Liputan6.com, Jakarta - Saat Bumi Manusia tembus sejuta penonton, Hanung Bramantyo menarik napas lega. Ayah 5 anak ini mengaku, ada banyak tantangan yang dihadapi selama syuting film Bumi Manusia.
Salah satunya, memuaskan pembaca novel Bumi Manusia lintas generasi. Poinnya bukan setia atau tidak setia terhadap novel melainkan sutradara harus bisa meyakinkan penonton, apa yang tersaji di layar adalah nyata.
Yakni, ada anak 19 tahun dan Nyai yang kuat dalam pusara konflik sosial. Saat penoton yakin, permasalahan selesai.
Pertanyaannya, siapa penonton yang harus diyakinkan Hanung Bramantyo? “Saya ambil contoh novel Ayat-ayat Cinta. Ditulis pada 2004 lalu tayang di bioskop awal 2008. Sama-sama tahun 2000-an masih relevan. Pembaca novelnya belum beranak pinak. Kasus Bumi Manusia jelas beda,” urai Hanung Bramantyo di Jakarta Pusat, baru-baru ini.

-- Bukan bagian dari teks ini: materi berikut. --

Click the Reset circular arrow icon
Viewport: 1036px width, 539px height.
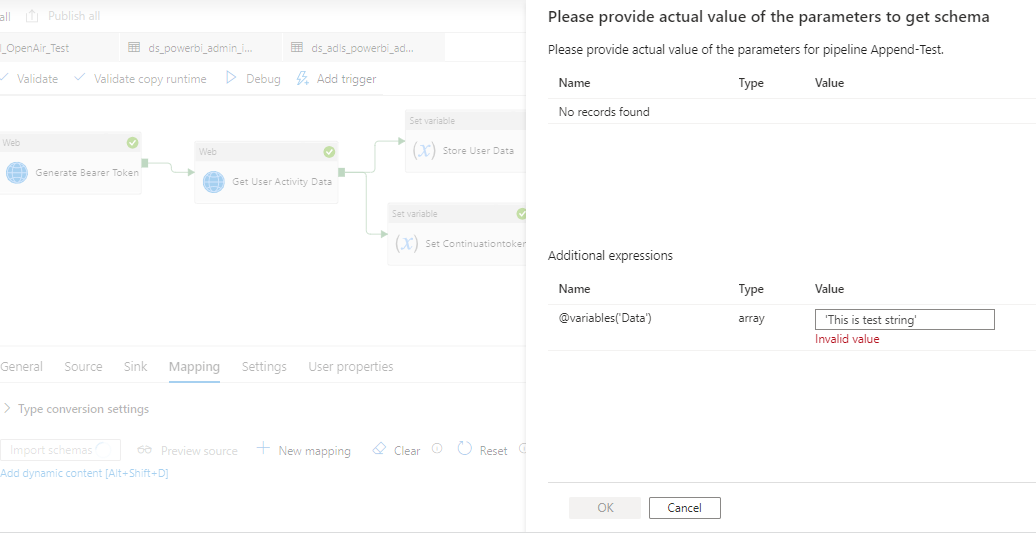465,450
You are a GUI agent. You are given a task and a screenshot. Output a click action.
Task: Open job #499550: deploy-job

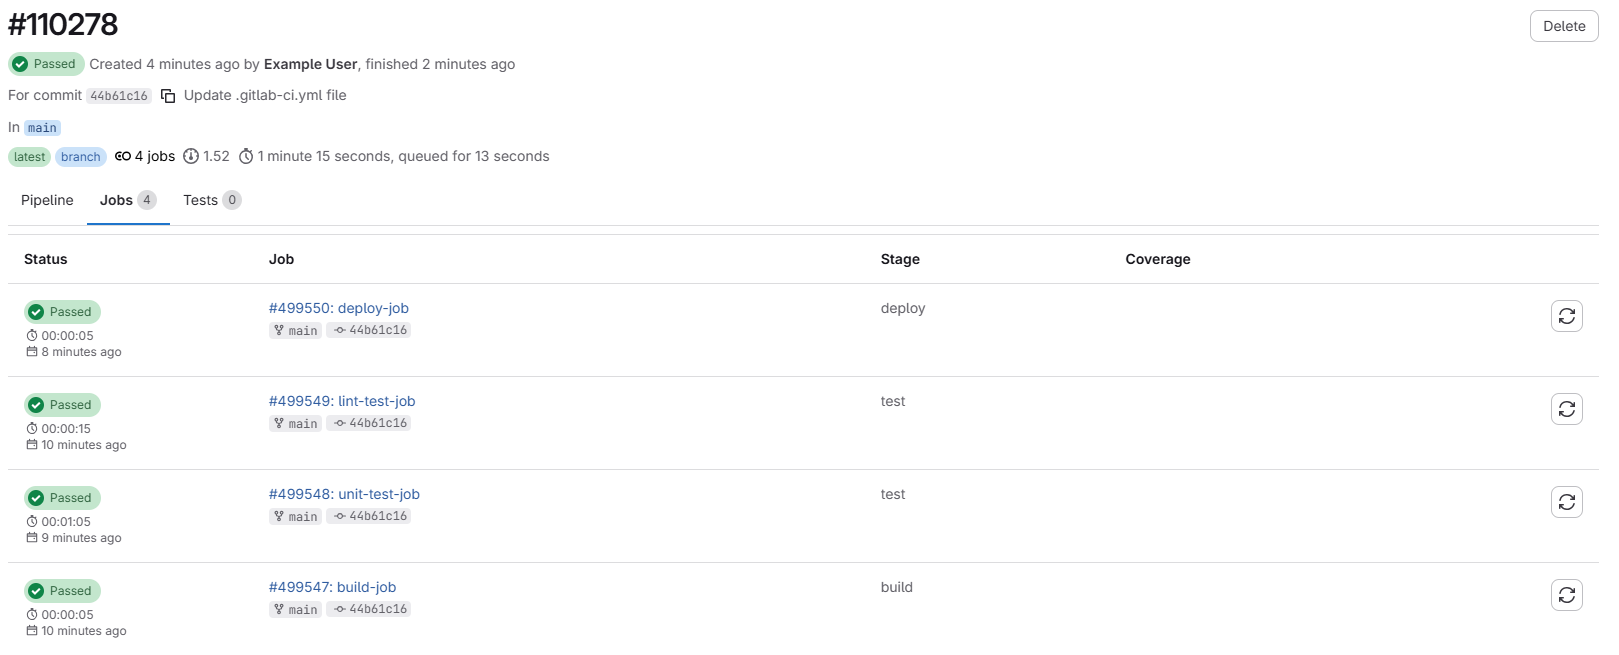coord(338,308)
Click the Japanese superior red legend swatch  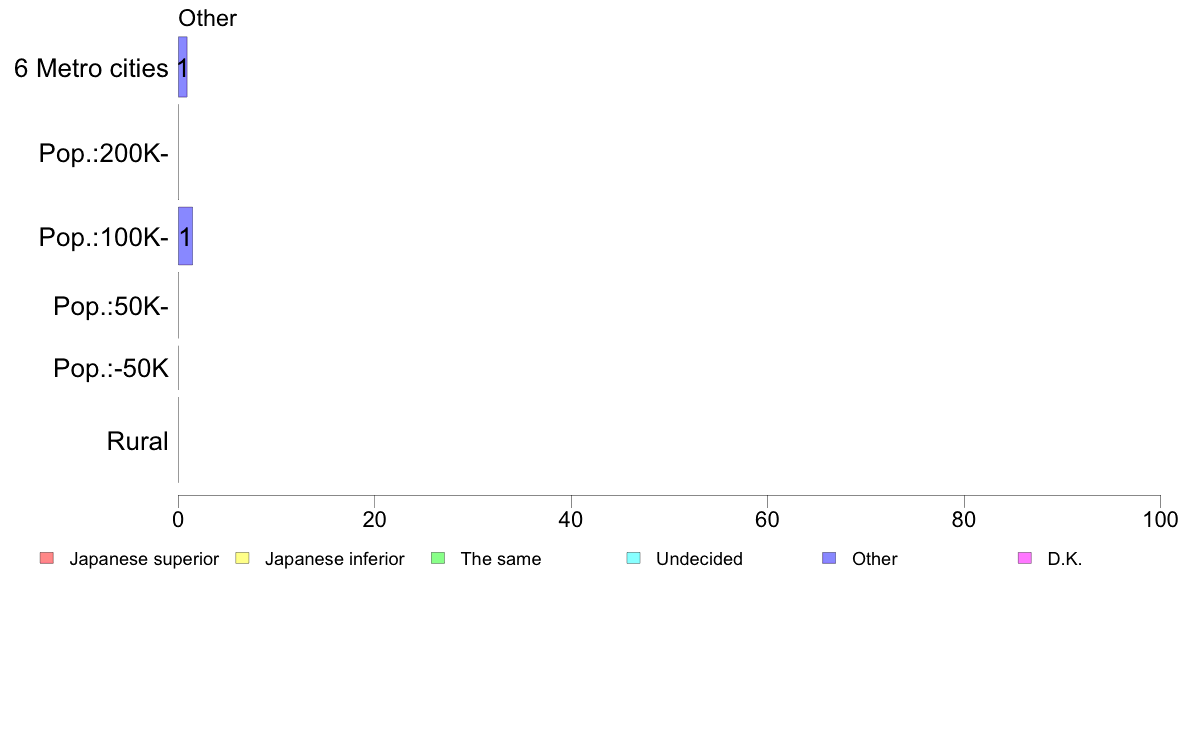point(46,558)
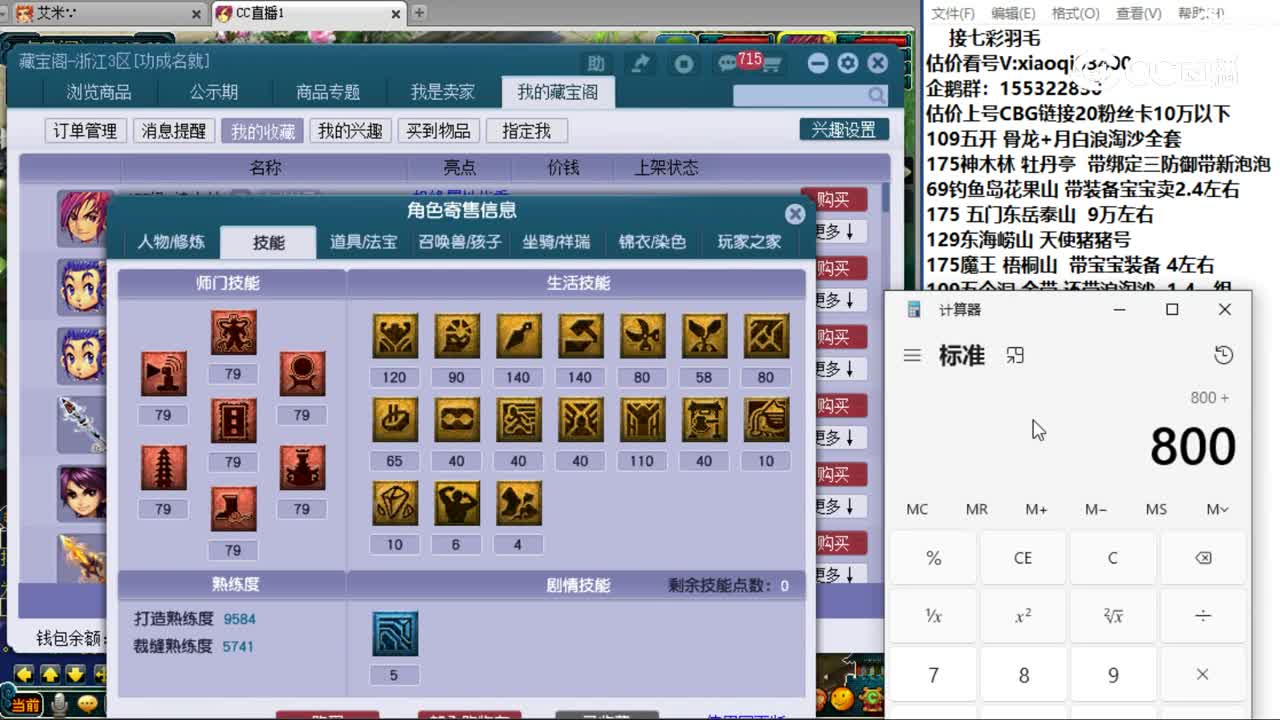Click the red 715 message bubble icon
This screenshot has height=720, width=1280.
point(740,62)

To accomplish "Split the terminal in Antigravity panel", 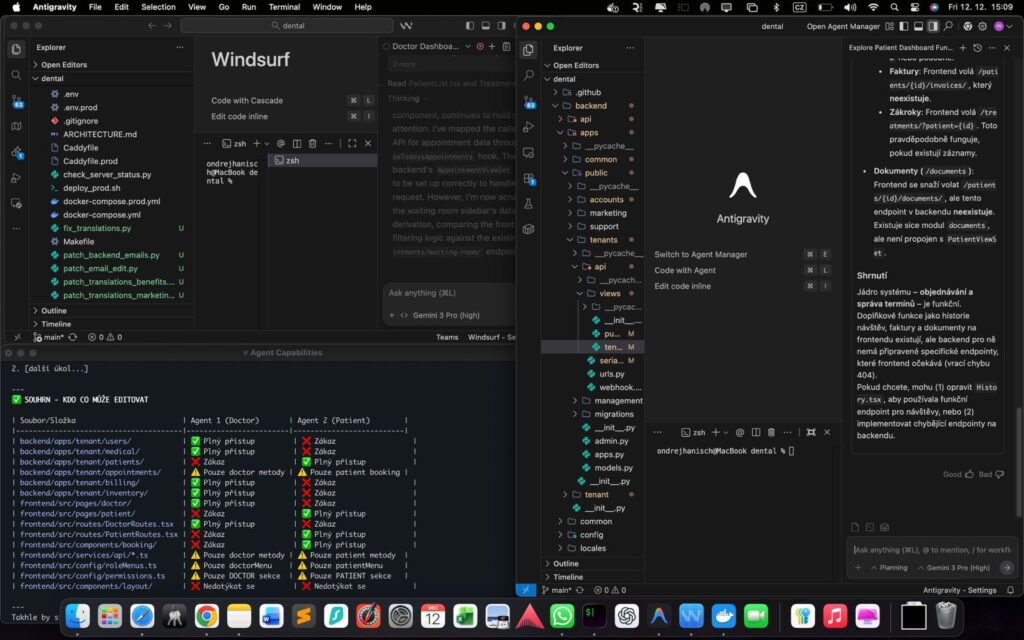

Ia mengingat, kali pertama buku Bumi Manusia diedarkan pada 1975 lalu diberedel pada 1981. Pada 1970-an dan 1980-an ada fans-nya tersendiri.
Lintas Generasi
Setelah 1981, menurut Hanung Bramantyo, muncul penggemar angkatan baru yakni mahasiswa dan ABG, yang mengakses novel itu secara sembunyi-sembunyi.

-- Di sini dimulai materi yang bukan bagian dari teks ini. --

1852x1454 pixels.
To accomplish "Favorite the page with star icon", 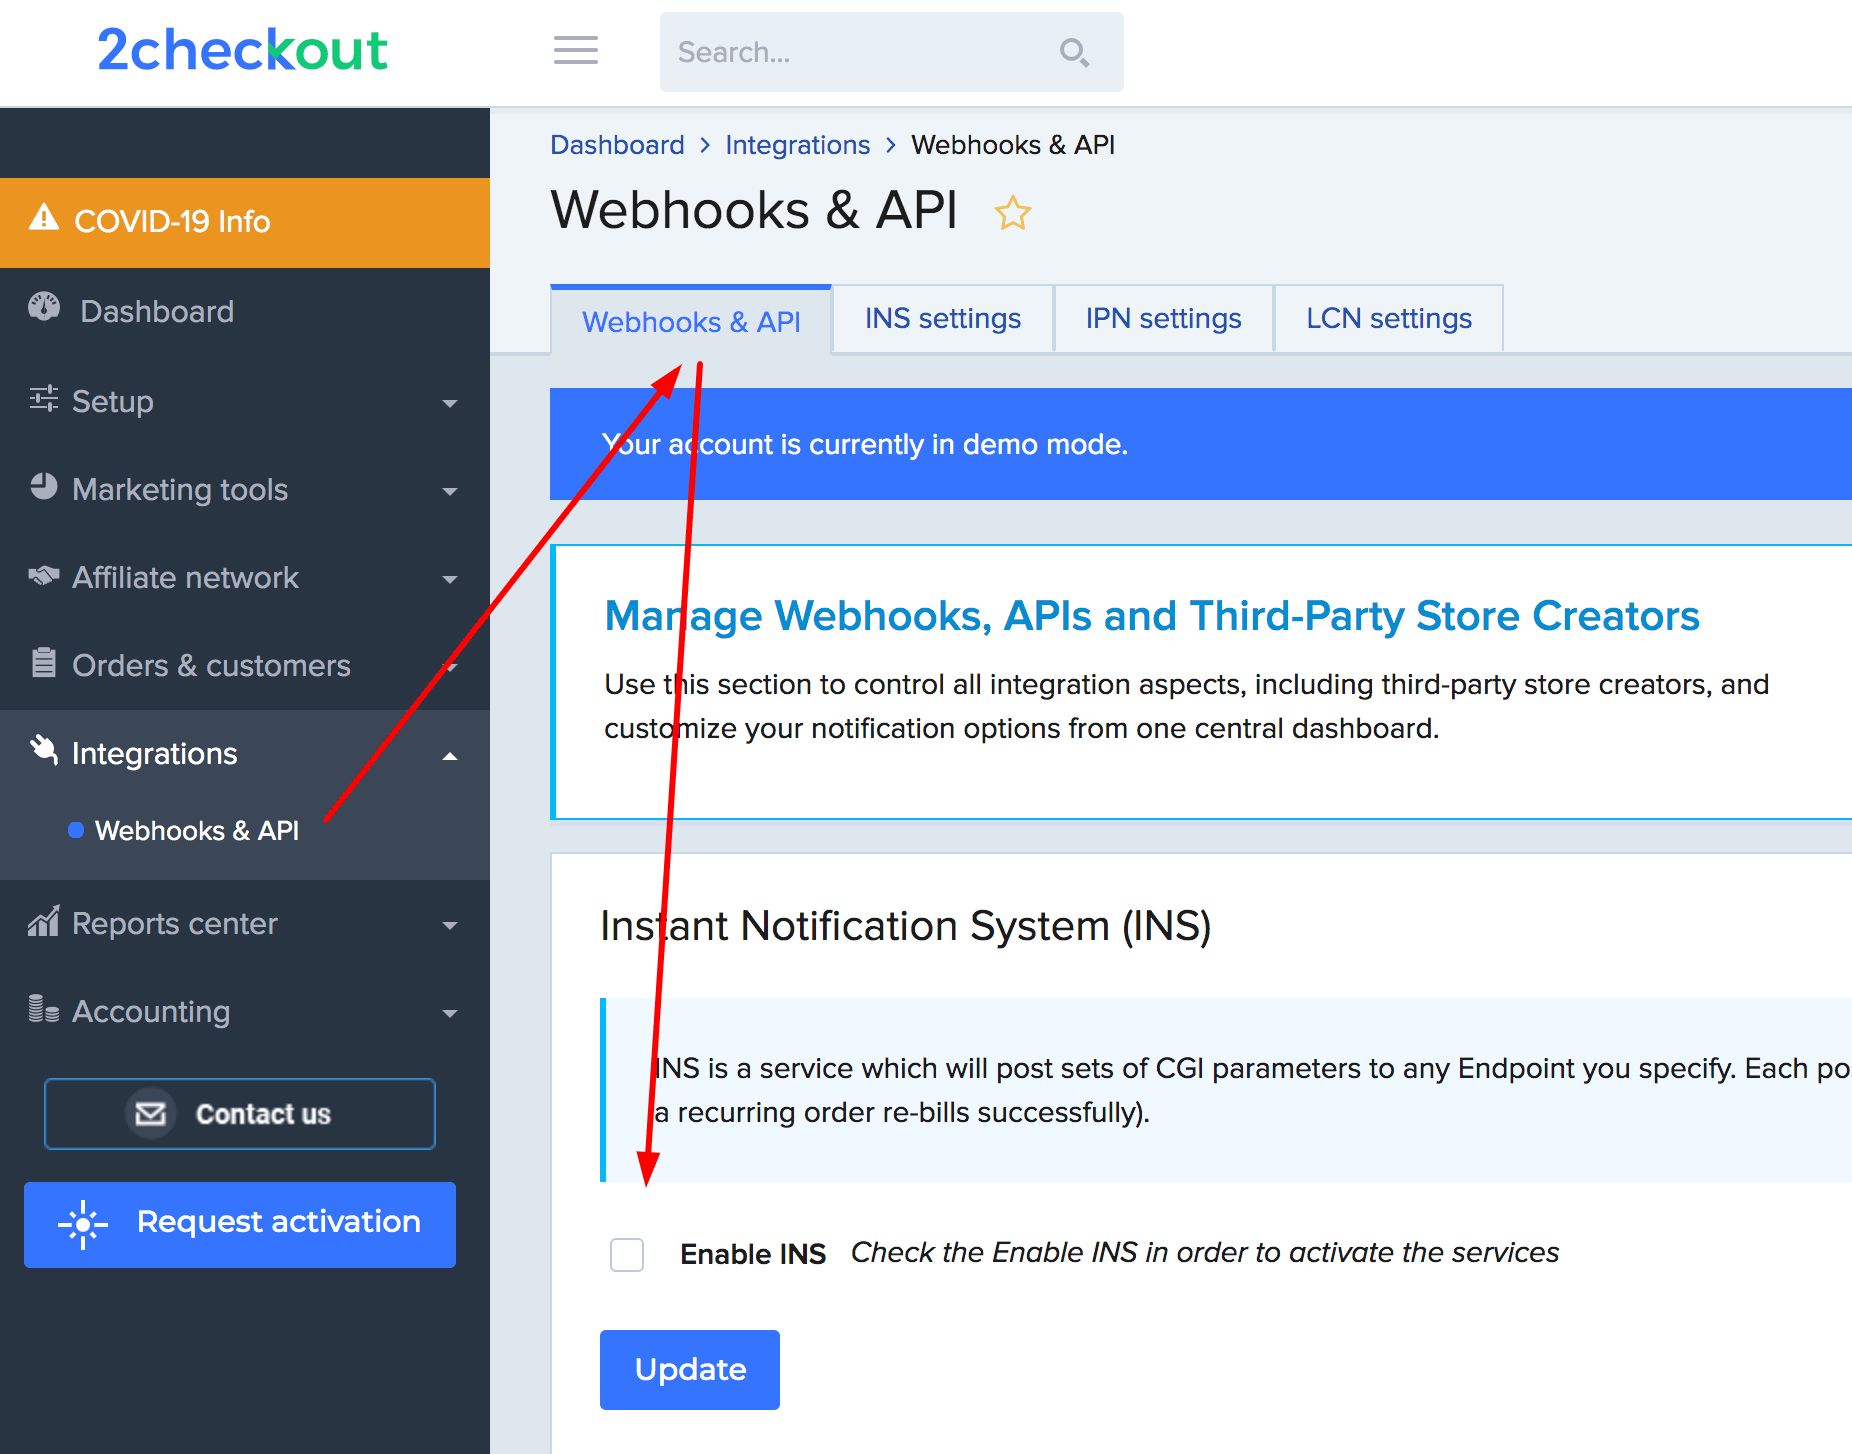I will 1012,213.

“Salah satunya saya. Setelah reformasi, Soeharto lengser, penggemar pascareformasi hadir yakni angkatan istri saya, Zaskia. Setelah reformasi, sejumlah buku yang diberedel kayak Bumi Manusia dan buku lain keluar semua,” bebernya kepada Showbiz Liputan6.com.

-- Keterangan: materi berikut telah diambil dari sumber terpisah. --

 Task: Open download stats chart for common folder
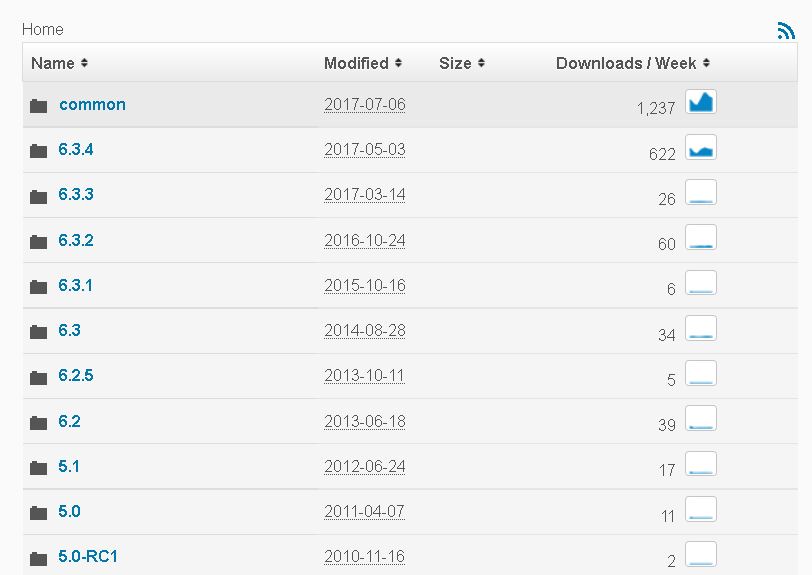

Setelah angkatan Zaskia Adya Mecca, muncul angkatannya Iqbaal Ramadhan dan sesudahnya.
Fase Terberat
Setiap angkatan punya bayangan masing-masing tentang Minke. “Yang memprotes Iqbaal Ramadhan menjadi Minke adalah angkatan saya ke belakang yang mempunyai gambaran sendiri. Sementara angkatan Zaskia ke bawah punya sosok sendiri,” Hanung Bramantyo menukas.
Di sinilah fase terberatnya, yakni menentukan angkatan mana yang harus dirangkul. “Setelah membuat pilihan, saya harus siap mendengar kritikan dari angkatan lain,” pungkas sutradara Perempuan Berkalung Sorban.